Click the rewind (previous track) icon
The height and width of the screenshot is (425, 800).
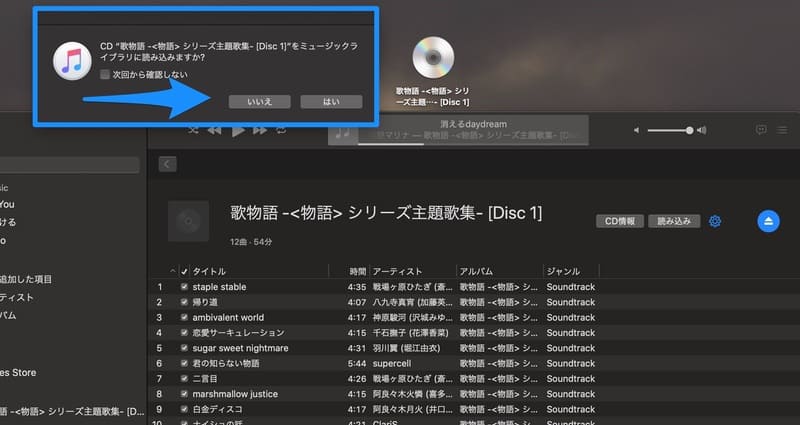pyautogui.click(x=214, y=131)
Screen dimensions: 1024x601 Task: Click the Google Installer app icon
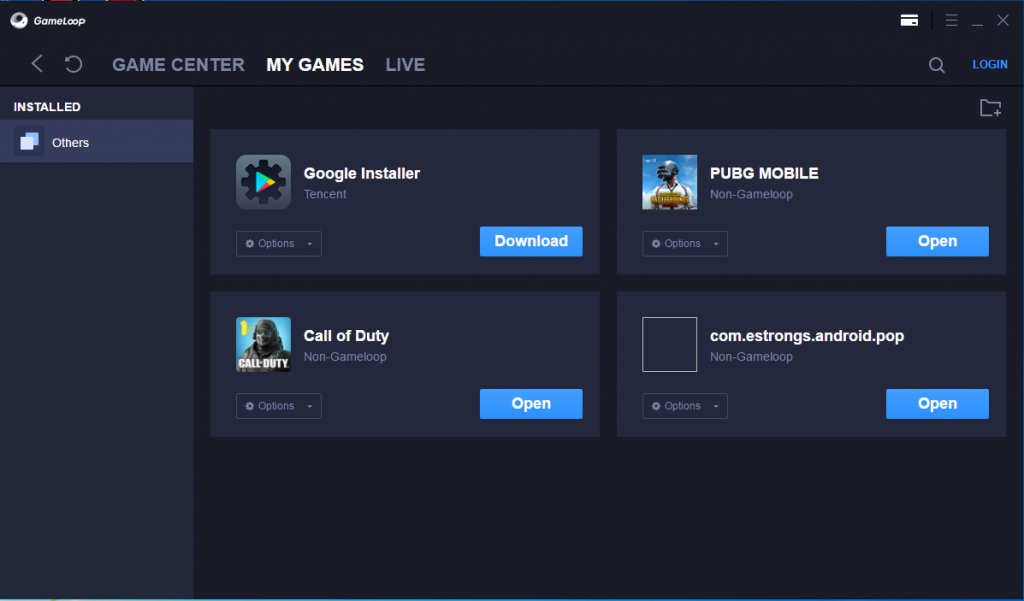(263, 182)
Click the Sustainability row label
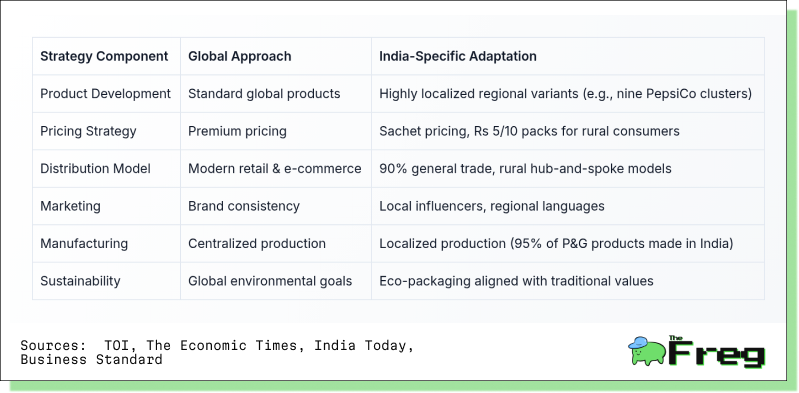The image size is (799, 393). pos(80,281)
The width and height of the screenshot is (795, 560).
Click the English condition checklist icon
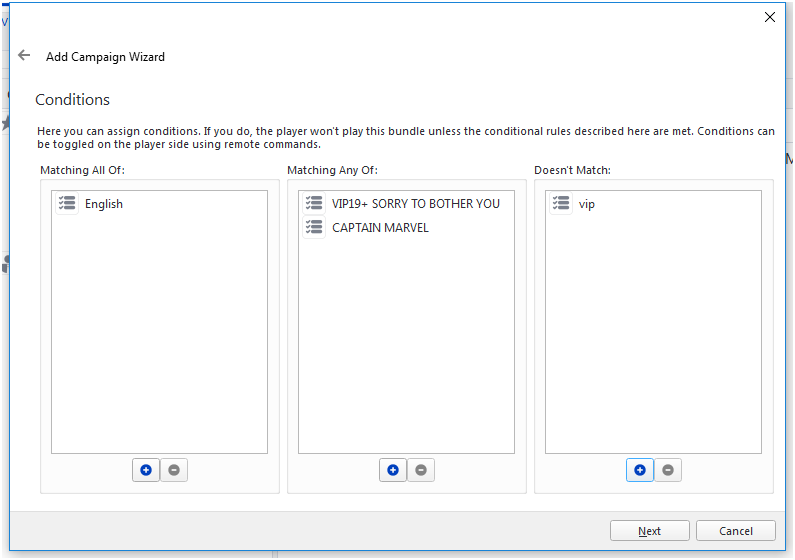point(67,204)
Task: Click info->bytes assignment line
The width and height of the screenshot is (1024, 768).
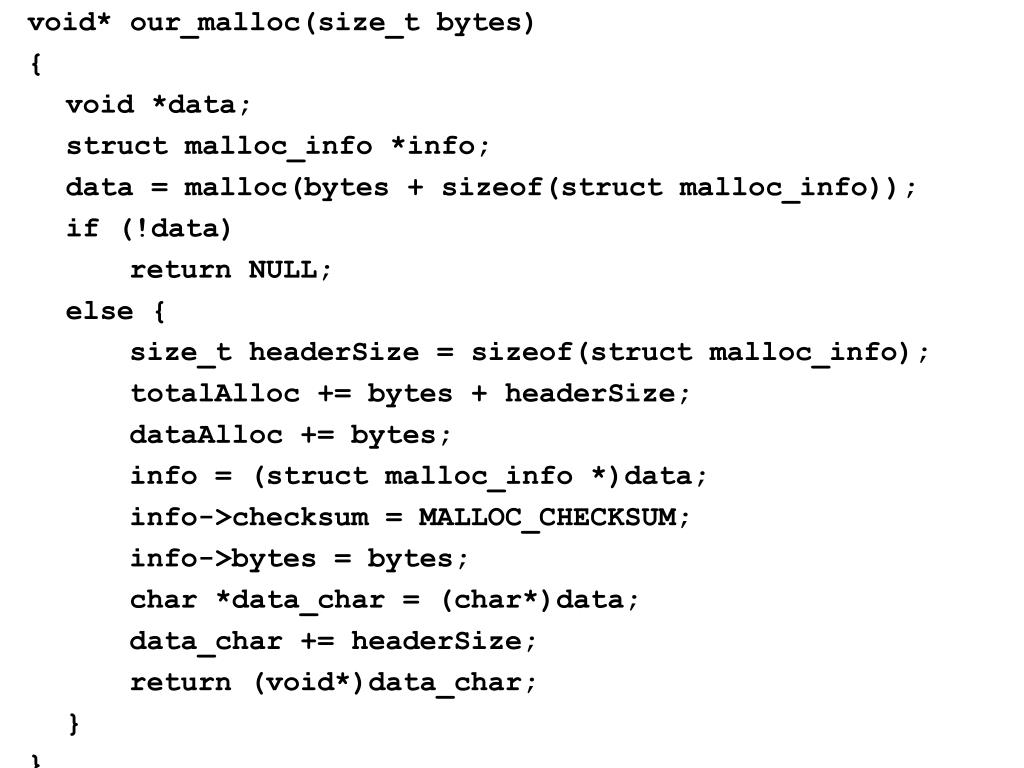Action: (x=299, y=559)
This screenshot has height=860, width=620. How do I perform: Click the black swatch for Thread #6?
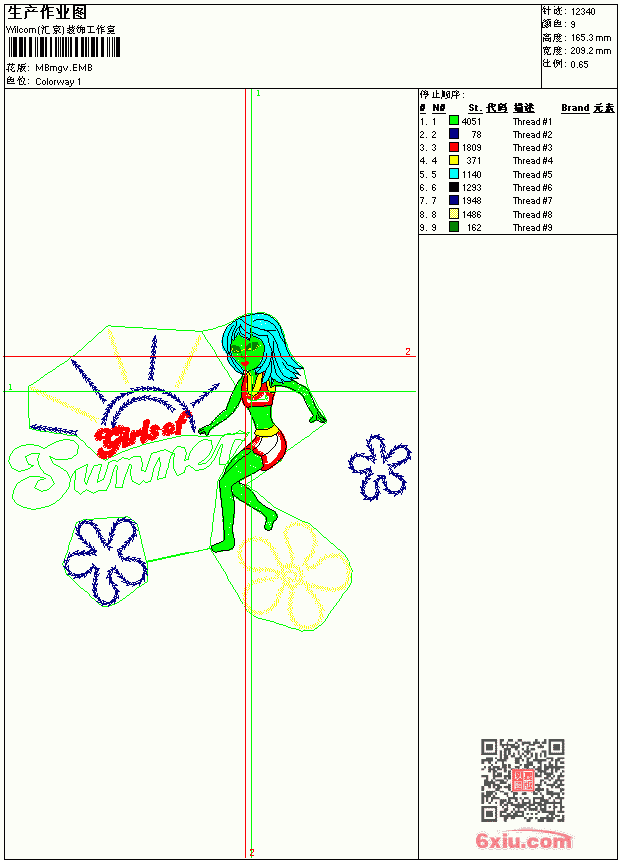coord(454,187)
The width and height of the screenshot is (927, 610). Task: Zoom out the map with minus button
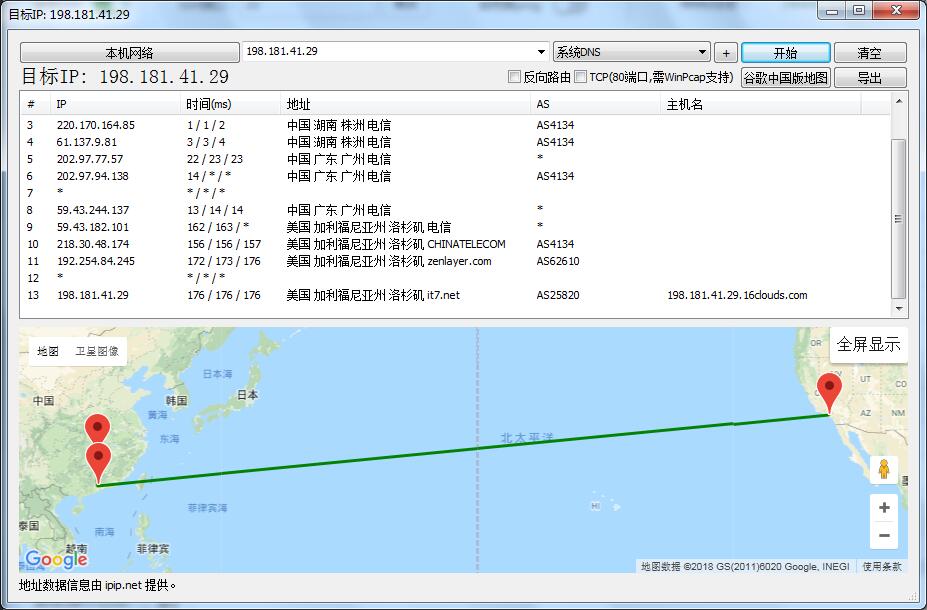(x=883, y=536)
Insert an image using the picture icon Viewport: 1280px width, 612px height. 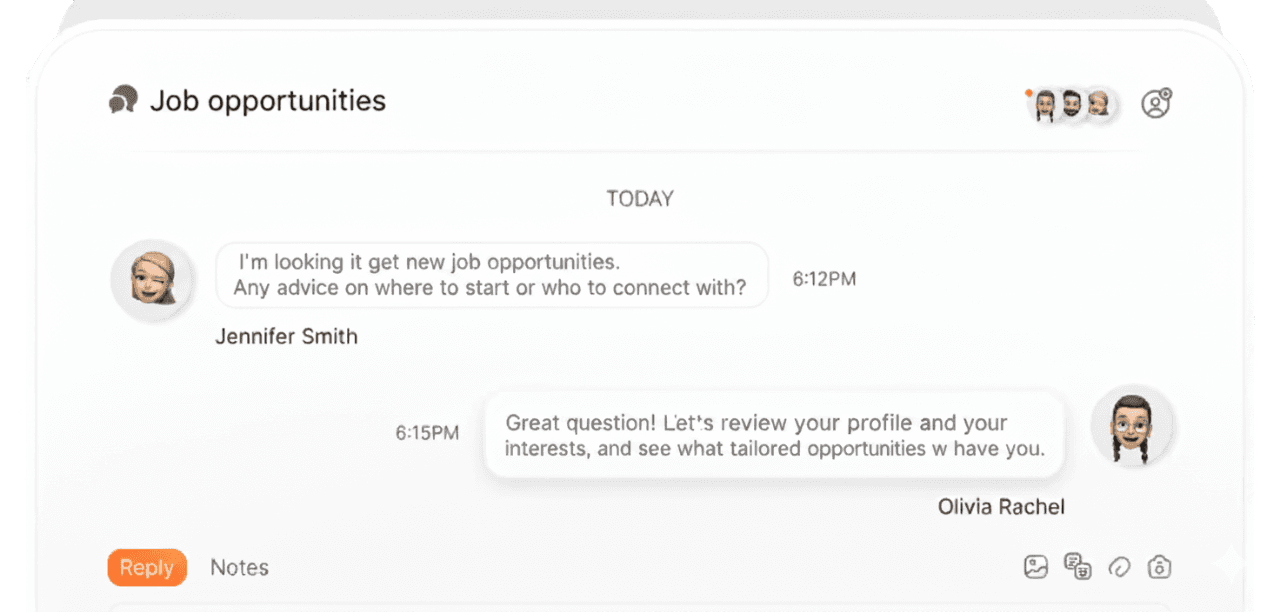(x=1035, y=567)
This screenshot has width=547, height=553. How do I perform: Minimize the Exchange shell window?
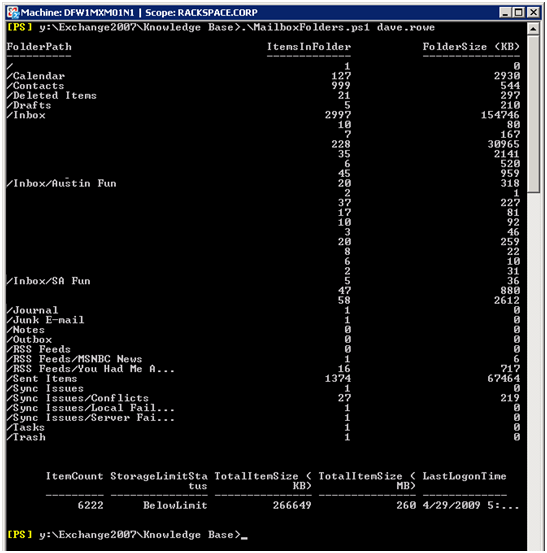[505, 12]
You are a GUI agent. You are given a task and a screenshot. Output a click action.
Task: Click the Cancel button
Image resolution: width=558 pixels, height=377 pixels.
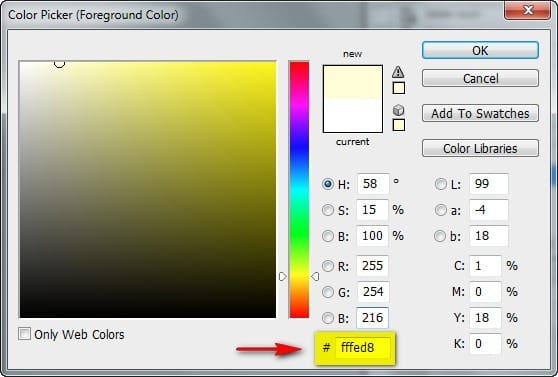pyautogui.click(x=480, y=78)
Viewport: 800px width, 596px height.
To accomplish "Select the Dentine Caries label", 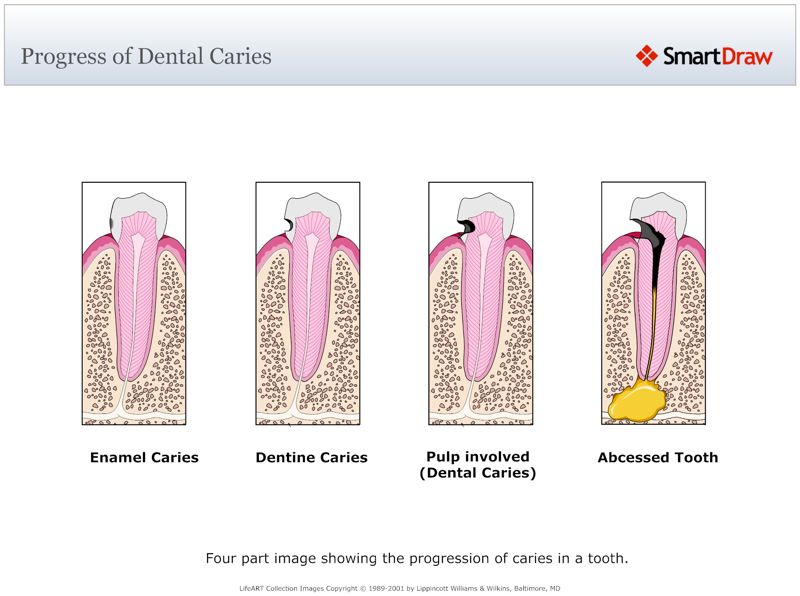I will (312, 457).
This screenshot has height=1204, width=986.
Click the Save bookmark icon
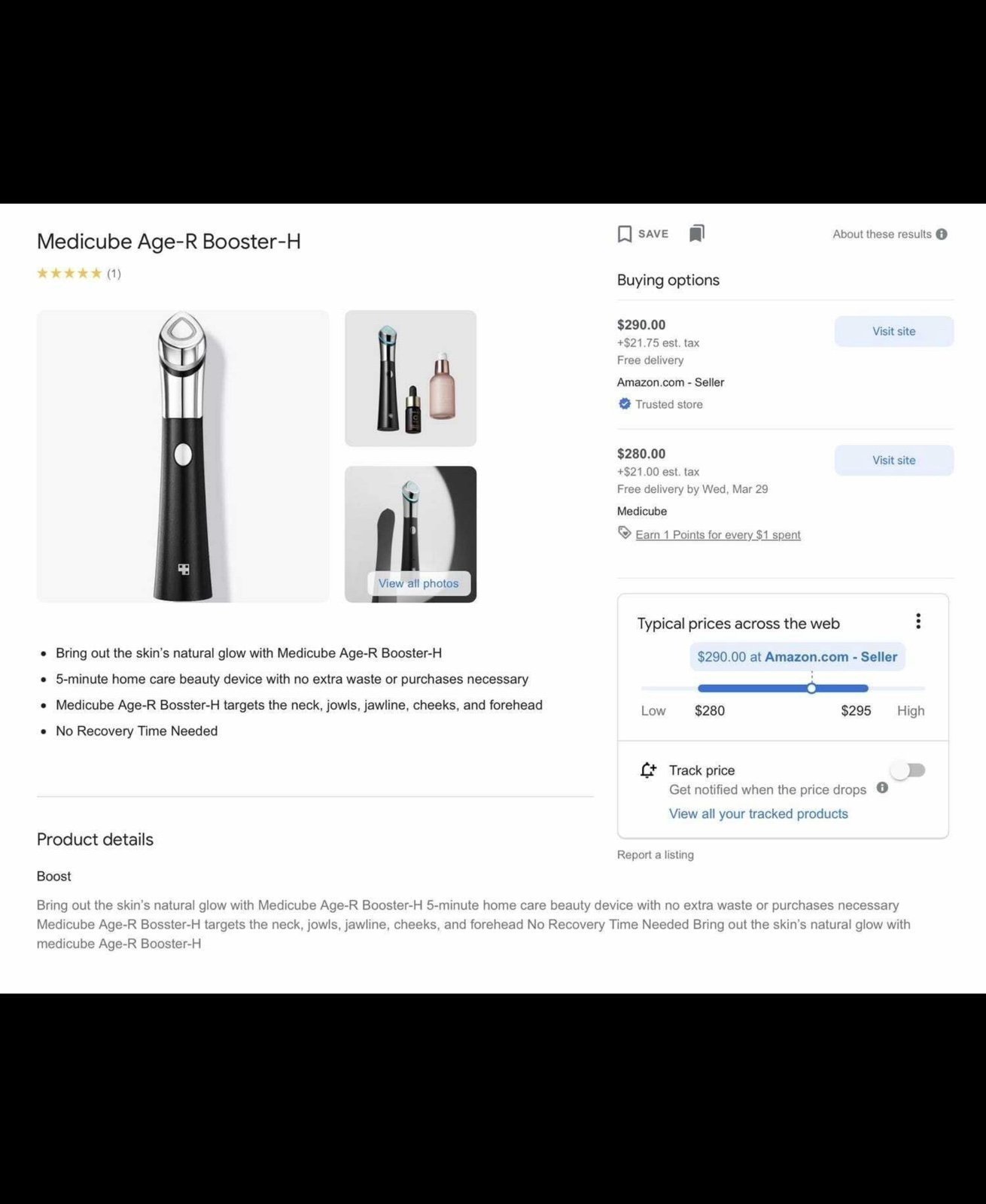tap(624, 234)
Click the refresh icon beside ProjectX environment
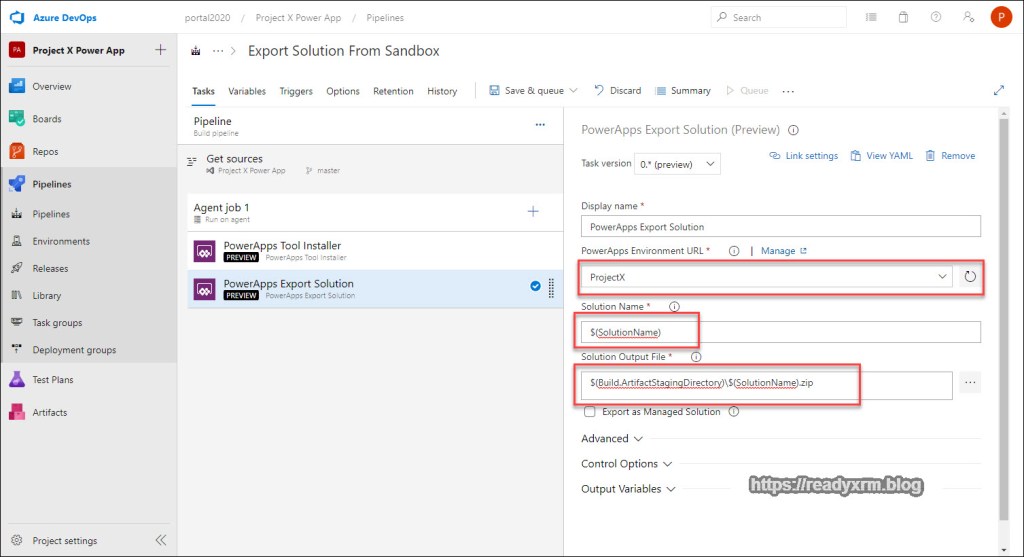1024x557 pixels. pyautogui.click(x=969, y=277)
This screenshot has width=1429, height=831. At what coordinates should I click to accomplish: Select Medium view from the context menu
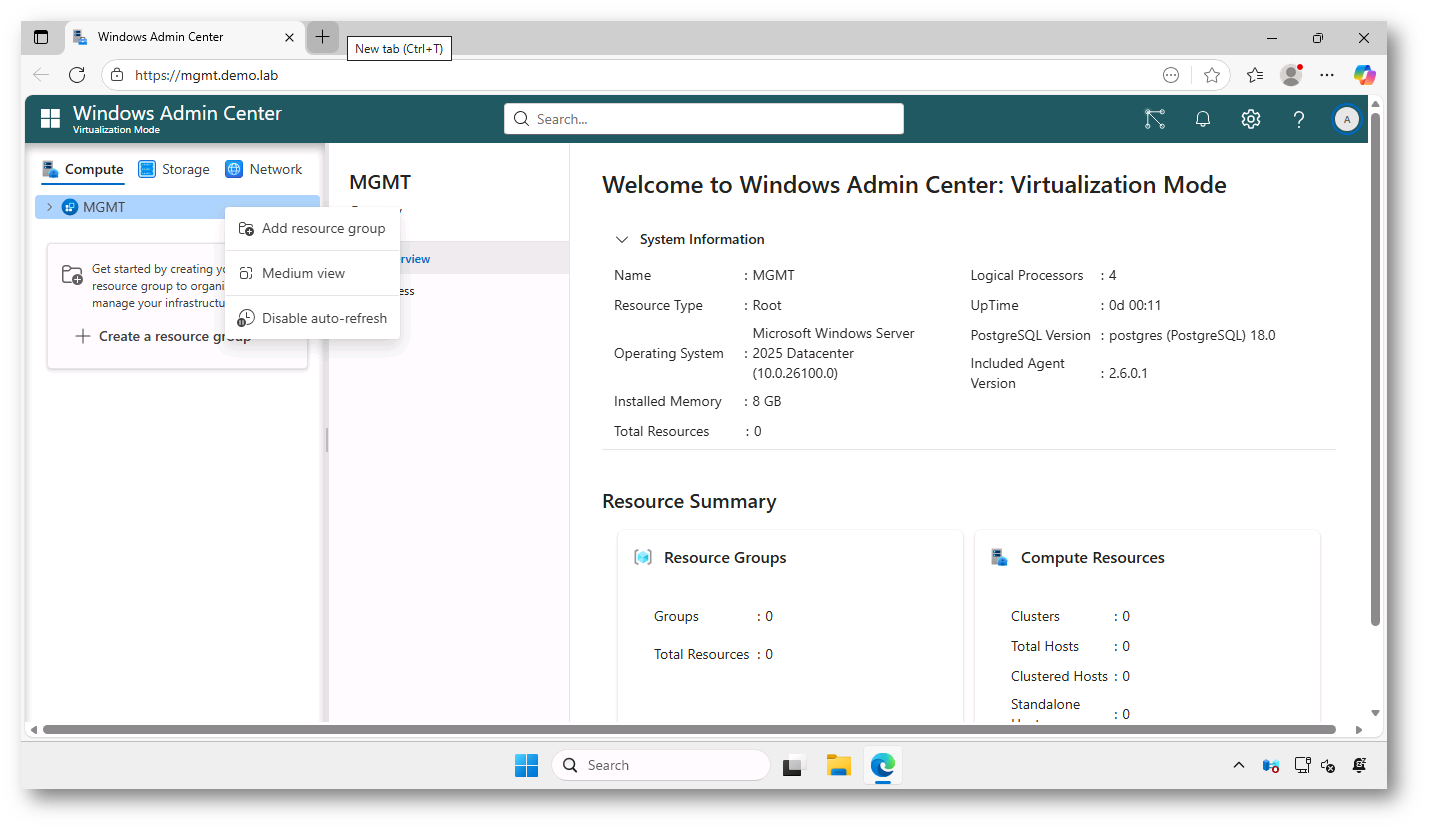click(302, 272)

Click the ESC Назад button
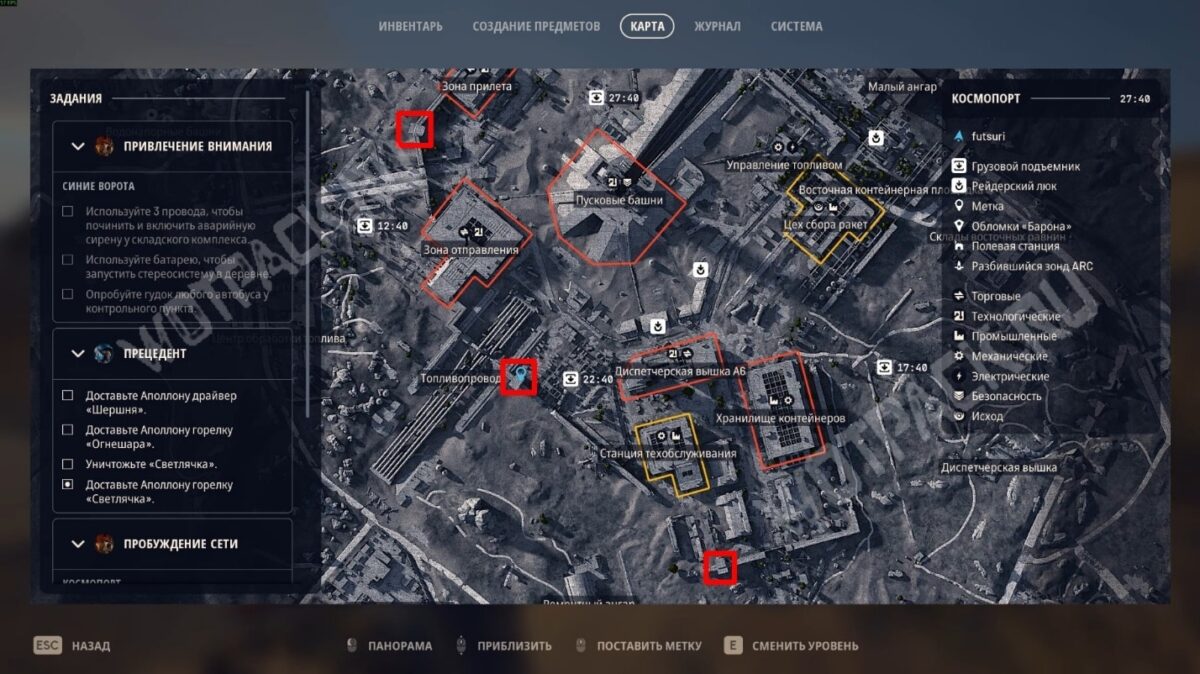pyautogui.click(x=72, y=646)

━━━━━━━━━━

WORK INSTRUCTION: Pictures aside, set down the lines from the one containing "This screenshot has width=1429, height=831." through the end of the records above, exactly and only those.

PROBLEM SOLUTION:
This screenshot has width=1429, height=831. At what coordinates should I click to accomplish: Select Medium view from the context menu
click(302, 272)

Click the ESC Назад button
pyautogui.click(x=72, y=646)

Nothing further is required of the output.